Work instruction: Within the material below, find each line bearing the word "field" and present it.

Supplied material:
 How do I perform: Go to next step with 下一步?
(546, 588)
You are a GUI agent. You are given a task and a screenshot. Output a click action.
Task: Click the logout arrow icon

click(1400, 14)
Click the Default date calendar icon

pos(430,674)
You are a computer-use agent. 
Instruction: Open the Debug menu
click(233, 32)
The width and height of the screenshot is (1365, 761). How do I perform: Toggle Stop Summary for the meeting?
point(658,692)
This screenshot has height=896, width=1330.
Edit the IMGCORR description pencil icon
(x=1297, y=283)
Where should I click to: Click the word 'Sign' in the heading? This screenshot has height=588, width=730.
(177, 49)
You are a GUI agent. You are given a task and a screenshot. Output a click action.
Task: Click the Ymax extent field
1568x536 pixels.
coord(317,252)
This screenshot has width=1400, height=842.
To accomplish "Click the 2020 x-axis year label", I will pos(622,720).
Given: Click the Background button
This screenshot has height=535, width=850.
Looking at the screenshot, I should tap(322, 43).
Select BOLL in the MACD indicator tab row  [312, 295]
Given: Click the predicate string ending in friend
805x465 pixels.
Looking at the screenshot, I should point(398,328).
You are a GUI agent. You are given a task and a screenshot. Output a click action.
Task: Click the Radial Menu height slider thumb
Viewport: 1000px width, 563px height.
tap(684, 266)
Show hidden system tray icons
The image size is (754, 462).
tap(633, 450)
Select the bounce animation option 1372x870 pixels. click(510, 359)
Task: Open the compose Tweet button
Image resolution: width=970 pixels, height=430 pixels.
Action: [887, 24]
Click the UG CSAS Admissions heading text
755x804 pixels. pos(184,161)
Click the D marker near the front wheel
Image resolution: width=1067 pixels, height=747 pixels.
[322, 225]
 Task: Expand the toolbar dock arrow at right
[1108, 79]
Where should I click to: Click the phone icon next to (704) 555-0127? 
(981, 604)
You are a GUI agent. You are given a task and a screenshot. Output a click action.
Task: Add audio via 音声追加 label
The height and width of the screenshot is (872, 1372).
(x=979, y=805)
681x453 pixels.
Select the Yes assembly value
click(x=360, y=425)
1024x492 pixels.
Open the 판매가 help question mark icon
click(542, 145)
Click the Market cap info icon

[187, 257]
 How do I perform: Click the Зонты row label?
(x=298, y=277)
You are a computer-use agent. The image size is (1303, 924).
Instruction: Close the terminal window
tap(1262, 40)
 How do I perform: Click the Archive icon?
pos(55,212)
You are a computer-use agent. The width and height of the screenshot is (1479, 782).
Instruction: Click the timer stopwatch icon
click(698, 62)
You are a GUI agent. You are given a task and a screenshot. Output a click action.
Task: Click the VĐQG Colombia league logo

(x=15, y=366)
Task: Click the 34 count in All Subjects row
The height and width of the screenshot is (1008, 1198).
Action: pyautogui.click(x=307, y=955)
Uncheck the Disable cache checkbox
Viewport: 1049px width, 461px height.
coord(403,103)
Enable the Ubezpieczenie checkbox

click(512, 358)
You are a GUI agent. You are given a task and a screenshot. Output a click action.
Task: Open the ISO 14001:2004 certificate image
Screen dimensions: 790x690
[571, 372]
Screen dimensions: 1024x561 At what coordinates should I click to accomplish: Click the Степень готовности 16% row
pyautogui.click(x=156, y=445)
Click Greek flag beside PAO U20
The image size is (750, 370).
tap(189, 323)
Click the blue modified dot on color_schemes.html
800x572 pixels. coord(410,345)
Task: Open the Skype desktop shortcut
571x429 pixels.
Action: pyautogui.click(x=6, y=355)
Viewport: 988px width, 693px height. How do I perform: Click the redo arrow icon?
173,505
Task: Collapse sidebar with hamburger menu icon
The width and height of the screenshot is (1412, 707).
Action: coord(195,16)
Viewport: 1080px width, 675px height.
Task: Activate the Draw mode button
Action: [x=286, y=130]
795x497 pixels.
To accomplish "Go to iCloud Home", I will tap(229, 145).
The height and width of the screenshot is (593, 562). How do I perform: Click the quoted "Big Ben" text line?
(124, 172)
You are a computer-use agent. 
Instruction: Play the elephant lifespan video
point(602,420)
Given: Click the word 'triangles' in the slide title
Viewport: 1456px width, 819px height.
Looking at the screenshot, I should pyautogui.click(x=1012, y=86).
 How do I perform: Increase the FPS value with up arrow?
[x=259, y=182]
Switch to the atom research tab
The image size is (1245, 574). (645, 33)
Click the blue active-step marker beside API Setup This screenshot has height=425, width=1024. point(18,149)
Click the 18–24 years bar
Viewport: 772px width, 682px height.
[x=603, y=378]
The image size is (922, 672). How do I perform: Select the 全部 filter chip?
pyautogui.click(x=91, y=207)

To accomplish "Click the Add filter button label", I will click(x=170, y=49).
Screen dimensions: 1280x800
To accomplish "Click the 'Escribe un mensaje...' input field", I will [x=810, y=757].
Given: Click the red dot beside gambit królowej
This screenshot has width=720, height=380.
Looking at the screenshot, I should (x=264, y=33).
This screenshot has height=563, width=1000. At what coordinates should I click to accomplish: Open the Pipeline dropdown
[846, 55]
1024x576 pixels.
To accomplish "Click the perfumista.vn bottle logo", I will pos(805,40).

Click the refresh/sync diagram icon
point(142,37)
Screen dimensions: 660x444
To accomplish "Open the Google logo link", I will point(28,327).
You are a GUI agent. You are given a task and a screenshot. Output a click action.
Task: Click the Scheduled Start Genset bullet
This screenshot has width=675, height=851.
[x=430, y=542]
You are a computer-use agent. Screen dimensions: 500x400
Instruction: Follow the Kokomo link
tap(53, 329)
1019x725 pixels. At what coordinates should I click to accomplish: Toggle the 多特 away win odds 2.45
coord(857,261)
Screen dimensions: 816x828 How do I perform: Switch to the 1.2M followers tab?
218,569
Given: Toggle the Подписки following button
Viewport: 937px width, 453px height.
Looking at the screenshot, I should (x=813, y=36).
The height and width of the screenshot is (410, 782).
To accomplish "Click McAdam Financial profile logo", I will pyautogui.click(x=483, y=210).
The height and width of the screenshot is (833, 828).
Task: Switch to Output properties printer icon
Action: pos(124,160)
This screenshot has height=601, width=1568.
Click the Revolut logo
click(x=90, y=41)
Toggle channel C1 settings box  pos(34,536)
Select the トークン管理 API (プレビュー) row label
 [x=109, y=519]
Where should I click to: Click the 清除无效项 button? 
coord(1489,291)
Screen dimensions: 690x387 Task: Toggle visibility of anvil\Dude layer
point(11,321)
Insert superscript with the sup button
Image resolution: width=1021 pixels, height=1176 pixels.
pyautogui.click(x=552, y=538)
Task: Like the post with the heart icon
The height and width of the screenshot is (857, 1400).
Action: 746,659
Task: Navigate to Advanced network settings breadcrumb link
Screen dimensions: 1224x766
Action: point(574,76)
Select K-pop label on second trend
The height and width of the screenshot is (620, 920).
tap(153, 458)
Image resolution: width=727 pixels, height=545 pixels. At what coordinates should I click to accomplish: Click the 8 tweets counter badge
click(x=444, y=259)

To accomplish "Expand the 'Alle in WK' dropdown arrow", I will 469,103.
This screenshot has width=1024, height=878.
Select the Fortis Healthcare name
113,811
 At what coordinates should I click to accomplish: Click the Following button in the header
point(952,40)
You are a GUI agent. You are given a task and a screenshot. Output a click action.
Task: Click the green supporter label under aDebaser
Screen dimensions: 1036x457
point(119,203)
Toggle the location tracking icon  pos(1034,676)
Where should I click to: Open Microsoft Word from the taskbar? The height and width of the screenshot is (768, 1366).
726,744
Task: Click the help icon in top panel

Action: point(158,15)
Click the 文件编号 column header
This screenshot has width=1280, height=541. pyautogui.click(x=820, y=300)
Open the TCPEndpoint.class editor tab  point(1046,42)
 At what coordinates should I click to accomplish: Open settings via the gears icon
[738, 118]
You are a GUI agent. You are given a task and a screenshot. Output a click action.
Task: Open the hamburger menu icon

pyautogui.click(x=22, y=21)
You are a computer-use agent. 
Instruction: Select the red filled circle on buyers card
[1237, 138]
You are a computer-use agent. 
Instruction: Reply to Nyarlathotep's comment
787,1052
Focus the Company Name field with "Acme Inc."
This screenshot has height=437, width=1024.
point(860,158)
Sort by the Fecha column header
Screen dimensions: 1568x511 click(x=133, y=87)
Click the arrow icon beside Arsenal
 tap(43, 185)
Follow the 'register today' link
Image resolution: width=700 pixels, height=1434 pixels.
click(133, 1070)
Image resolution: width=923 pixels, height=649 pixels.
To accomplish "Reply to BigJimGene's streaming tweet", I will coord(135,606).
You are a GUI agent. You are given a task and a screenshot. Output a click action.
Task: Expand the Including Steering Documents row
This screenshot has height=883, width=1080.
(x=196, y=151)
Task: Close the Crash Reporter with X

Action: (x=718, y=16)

Exercise solution:
Task: Click the Ymax extent field
To accomplish "Click the 'Escribe un mensaje...' input field", I will [x=810, y=757].
Focus the Company Name field with "Acme Inc."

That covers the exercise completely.